[TEKS SUMBER]

<<<<

Di jam-jam segini, kamu mungkin sedang istirahat di rumah, atau baru saja pulang selepas seharian tadi bepergian, atau sedang di perjalanan pulang, atau bahkan masih berada di luar rumah membereskan urusanmu hari ini. Dimanapun kamu, baik itu sedang di rumah, di tempat kerja, di kampus, di perjalanan, selelah apapun itu, you did great today, sister! Semoga malam ini bisa kita tutup dengan senyum, dengan penuh rasa syukur, sambil mengantongi hikmah yang banyak dari pembelajaran yang diberikan Allah hari ini kepada kita dan semoga Allah memaafkan segala khilaf dan kesalahan kita hari ini. Aamiin..

Setiap hari adalah kesempatan baru. Saya selalu merinding setiap membaca ayat yang satu ini, "Allah memegang nyawa (seseorang) pada saat kematiannya dan nyawa (seseorang) yang belum mati ketika dia tidur, maka Dia tahan nyawa (orang) yang telah Dia tetapkan kematiannya dan Dia lepaskan nyawa yang lain sampai waktu yang ditentukan. Sungguh, pada yang demikian itu terdapat tanda-tanda (kebesaran) Allah bagi kaum yang berpikir." (QS. Az-Zumar (39) : 42).

Ayat tersebut menyebutkan bahwa Allah menggenggam ruh manusia ketika tidur. Ada ruh yang Allah tahan sehingga ia meninggal dalam tidurnya, ada pula yang Allah kembalikan ruhnya sehingga ia dapat bangun kembali. Maka setiap hari dan setiap kita membuka mata dari tidur, sejatinya adalah kesempatan yang Allah berikan. Karena bisa saja Allah tidak mengembalikan ruh kita ke dalam jasad ketika kita sedang tidur. Nikmat hidup, sudahkah kita syukuri?

>>>>

[DATA]

<<<<

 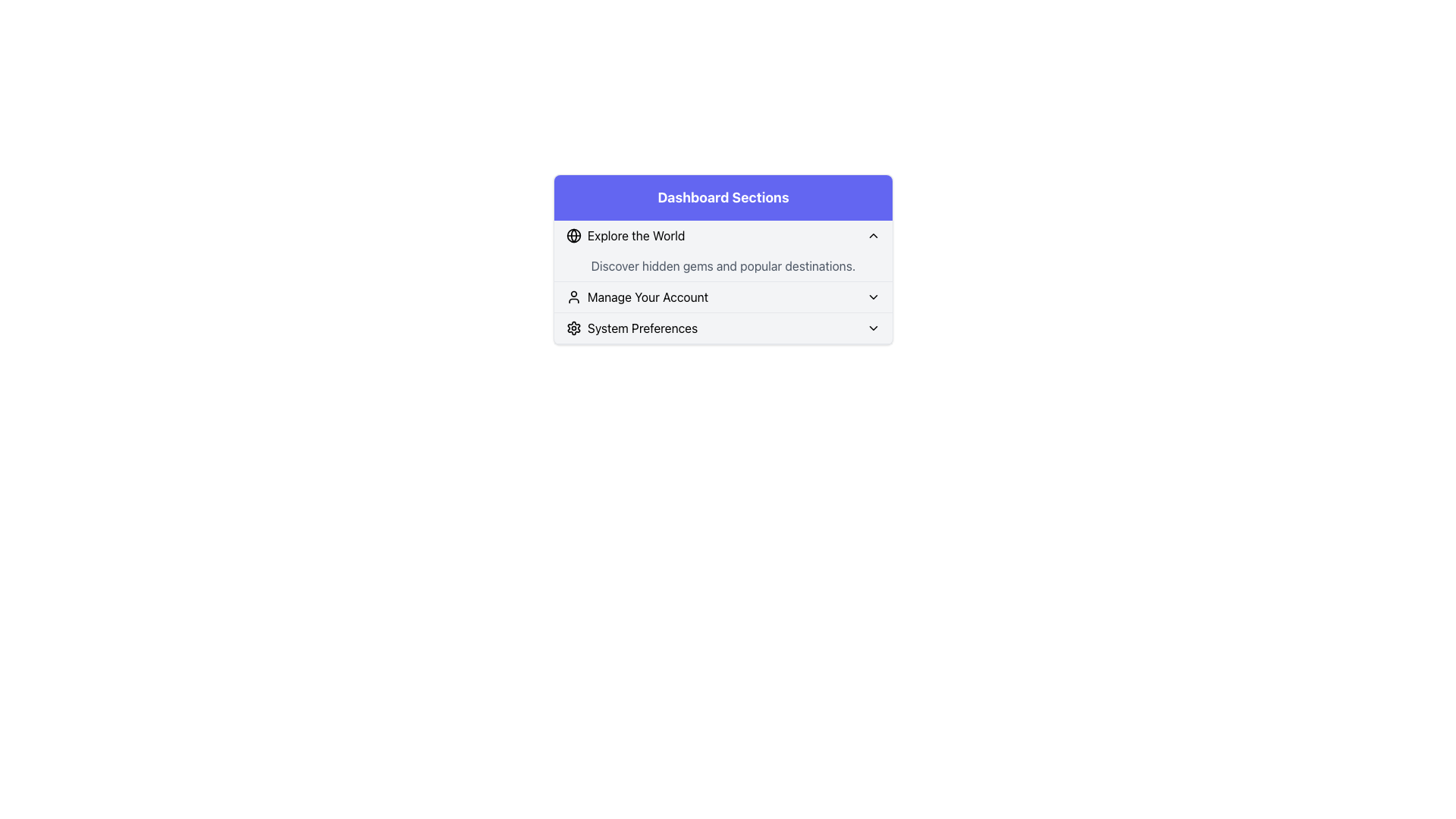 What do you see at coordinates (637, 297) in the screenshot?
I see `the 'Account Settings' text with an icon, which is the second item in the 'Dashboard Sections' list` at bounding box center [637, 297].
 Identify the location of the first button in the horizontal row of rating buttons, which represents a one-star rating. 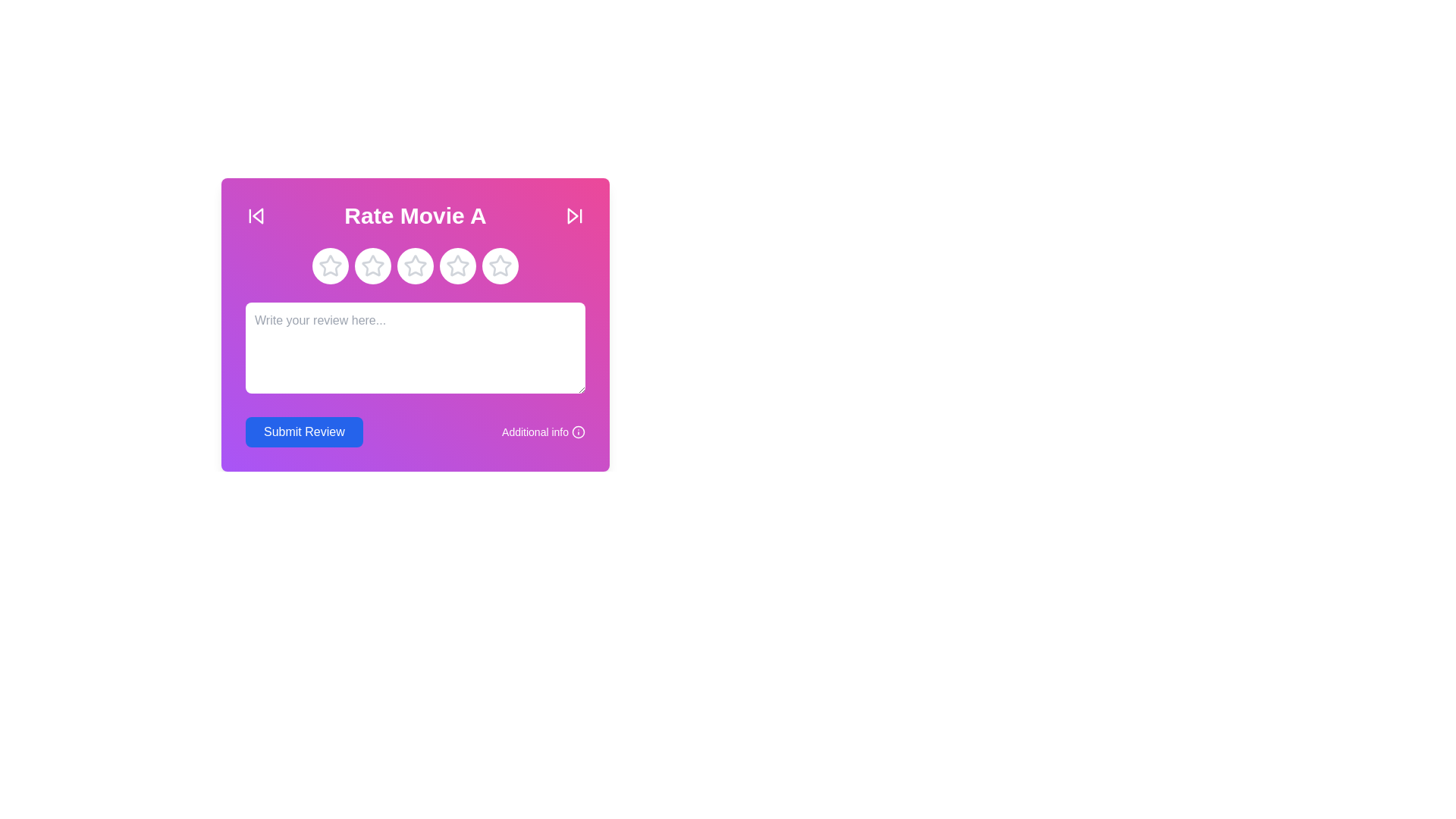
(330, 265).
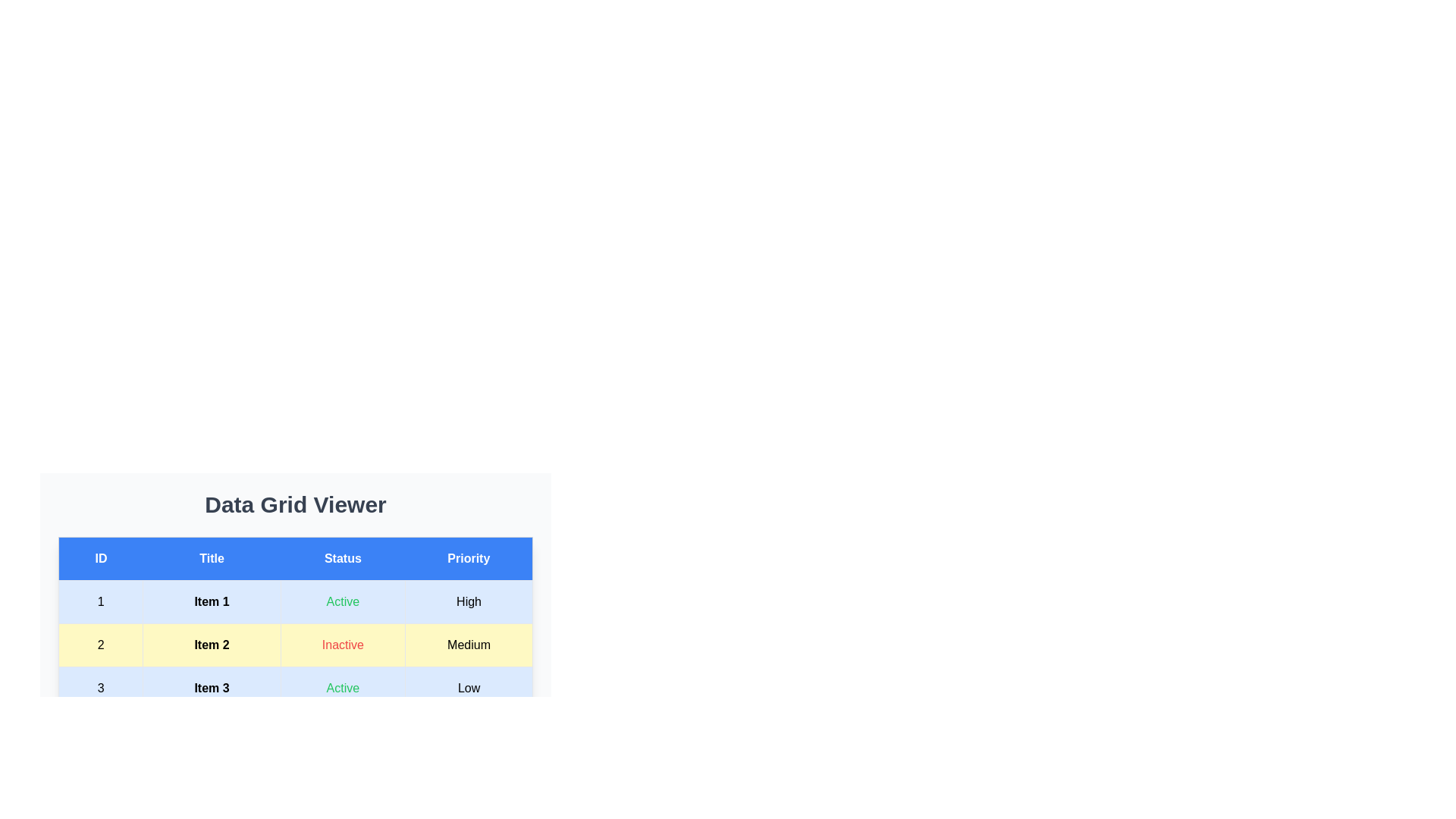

>>>>

[INSTRUKSI 1]
Ayat Al-Qur'an mana yang dikutip dalam teks renungan tentang syukur?
[INSTRUKSI 2]
Lanjutkan teks renungan tentang syukur mulai dari kalimat terakhirnya.

[HASIL TUGAS 1]
QS. Az-Zumar (39) ayat 42.

[HASIL TUGAS 2]
Hikmah lain yang bisa kita ambil dari ayat itu adalah bahwa kita ini memang milik Allah; penguasa mutlak atas diri kita yang mana hidup dan mati kita ada di tangan-Nya. Maka hiduplah di dunia dengan kesadaran bahwa diri ini sepenuhnya milik Allah. Yang tidak membantah, yang setia pada-Nya, yang menjadikan Allah satu-satunya prioritas dalam hidup dan kelak kembali dengan ridho-Nya. Semoga Allah mampukan kita ya :')

Dan yang pasti, karena kita ini milik Allah, maka kita akan kembali ke Allah. Kita akan pulang ke kampung akhirat, kampung halaman kita yang sebenarnya. Setiap Allah memberi kesempatan kita untuk melihat matahari pagi, berarti satu kesempatan untuk mengumpulkan bekal pulang lebih banyak lagi. Mudik atau pulang traveling aja kita suka ditagih oleh-oleh kan sama orang rumah? Masa' pulang ke akhirat mau ketemu Allah, nggak nyiapin apa-apa dan nggak bawa apa-apa? Ahh, kematian memang tidak pernah gagal menjadi nasihat bagi diri yang sering lupa ini. Semoga hati kita senantiasa peka menangkap pesan-pesan dari-Nya.

Alhamdulillah, kita patut bersyukur hari ini karena Allah telah memberi (lagi) kesempatan hidup kepada kita sejak kita bangun dari tidur pagi tadi. Maka tutuplah hari ini dengan penuh rasa syukur dan terima kasih kepada Allah. Berterima kasihlah atas hal-hal menyenangkan yang terjadi hari ini, berterima kasihlah karena Allah masih bersama kita dan memberikan pertolongan-Nya walaupun hari ini kita menghadapi situasi yang sulit. Jika Allah beri kita kesempatan lagi esok hari, semoga hari esok bisa lebih baik dari hari ini dan semoga syukur kita kepada-Nya melebihi syukur kita hari ini. Aamiin..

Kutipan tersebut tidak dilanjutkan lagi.